I think too much is being made of Bettman's comments from last weekend. With my lawyer's ear, all I heard him to say is that there's nothing to report at this moment. The league is not actively looking to expand right now, which is best understood to mean essentially literally. In other words, we have no news to share with you at this very moment in time.
I have the same kinda inkling towards the Coyotes/Salt Lake situation. Everything I've read about it sources one of TWO GUYS (who very well might be one guy sourcing the other!)
I think it's entirely plausible that people are connecting dots that aren't there.
- Walsh's comments: he was asked! At the ASG. He didn't "Announce" anything, he said the NHLPA's views, which are "duh."
- Smith's statements: Came the week after the Miller family made the exact same statement about MLB expansion.. and met with A's leaders about being a temp home for the As. (They put up billboards saying "Utah wants the A's!").
Salt Lake is putting together their Olympic bid, and trying to spend no "temp money." Everything needs a legit longterm purpose AND can serve as something during the Olympics. If they put taxpayer money into an MLB stadium, it's going to be used for the medal plaza and/or for Big Air (which didn't exist in 2002). The NBA arena definitely is going to be used for the Olympics. If they build a NEW ONE, they'll use BOTH. But with the ECHL arena and the arena in Provo... both an new NBA/NHL Arena and an new MLB stadium are less essential to an Olympic bid than necessary.
Salt Lake almost certainly will take care of the Jazz with a new arena by 2033. But building an MLB stadium FIRST could reduce the scope and funding of a new NBA/NHL arena and make them wait five extra years.
So is Miller making noise because he has Bettman's approval to talk since he's about to get the Coyotes? Or is he just jockeying for position in Utah for taxpayer funding, and echoing what Miller is saying to baseball?

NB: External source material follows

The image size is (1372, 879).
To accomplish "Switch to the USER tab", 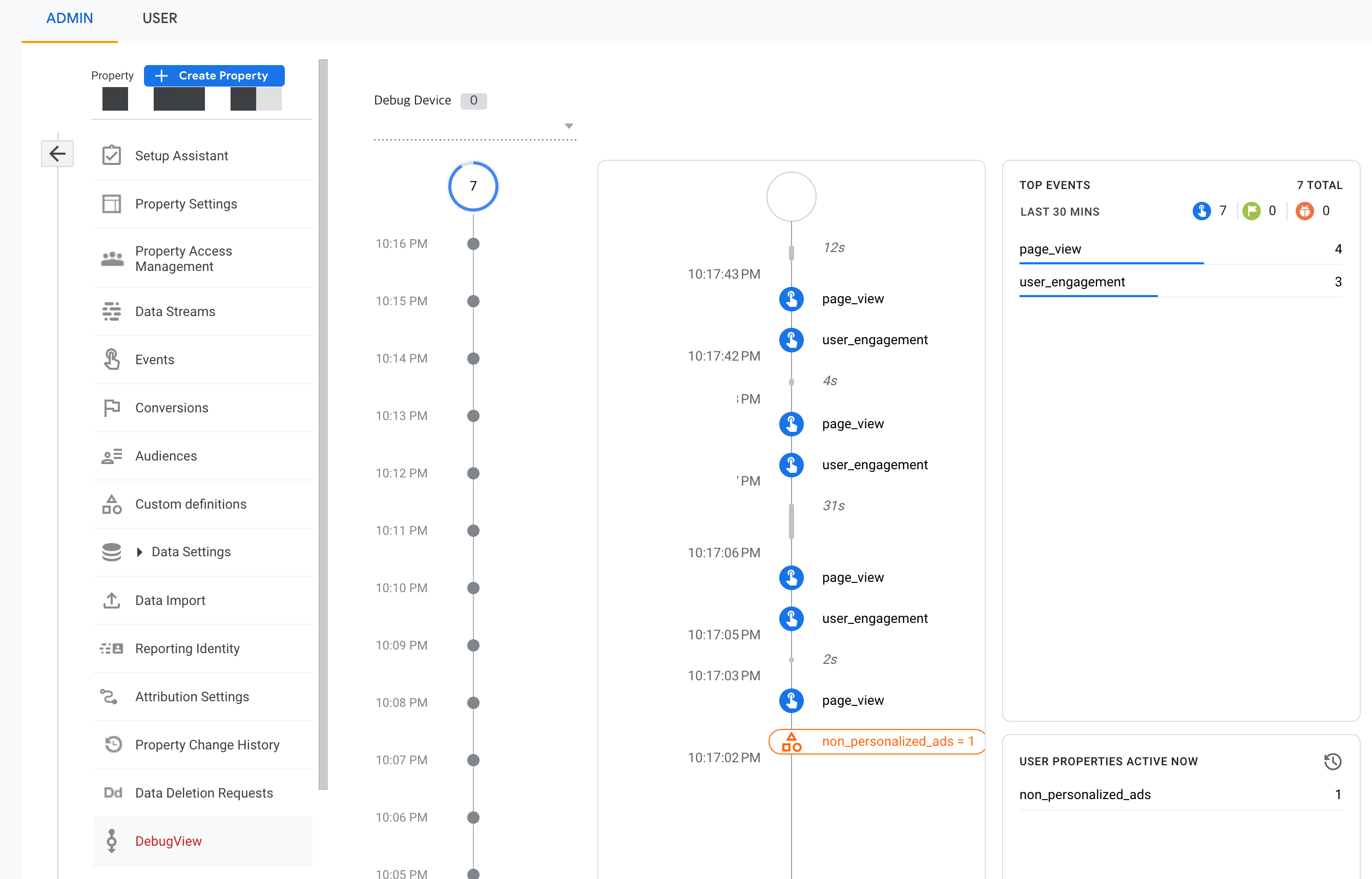I will (x=160, y=18).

Agreed. While SLC would be preferable to the league to maintain the alignment, the development here is past the planning stage, the land is already acquired, and a tentative agreement on supplemental funding from the local government has been made. If I recall, the Smith team in Salt Lake has only briefed the city of Draper on his plans for an arena, and doesn't yet own land for the development.
In both cases though, temporary arrangements exist. Smith has the advantage here, because he owns the building they'd play in temporarily.
Atlanta would definitely be further ahead on a brand new "legit NHL arena" with 18,000 seats designed for hockey.
But the Delta Center WAS BUILT for hockey games -- just 14,000 crowds for the Olympics instead of 18,000 for the NHL. It IS a "Legit NBA Arena" and the only reason it isn't a "Legit NHL Arena" is 4000 lower end zone seats.
Which basically makes it ridiculously closer to Winnipeg's arena than something like Mullett Arena or even Barclay's Center (which was NOT built for hockey).
So the issue of a new arena deal in Salt Lake is not really time sensitive or looming large. If the NHL believes in the success of the Salt Lake market, the NHL is going to think playing in the Delta Center until the closing ceremony of the 2034 Olympics would be totally worth it to either (a) solve the Coyotes situation or (b) get Atlanta into the league.
And no one has any doubt that the Jazz are going to get a new arena. It's a question of when, not if. Their owner (Ryan Smith) lives in Utah, went to BYU, is an LDS member and also owns the MLS team.
You also have the Miller family trying to bring MLB to Salt Lake. The Millers are minority owners in the Jazz. Smith was a minority owner of the Jazz, until he bought the majority... from the Millers. And it came about because Smith asked the Millers to partner on buying the MLS team, or bringing them into a joint organization to run both. The Millers passed, but realized they finally had someone who they could sell to who'd be guaranteed to keep the team in Utah after years of turning down shark bids. Smith also owns a minority stake in the minor league baseball team, with the Millers owning the majority.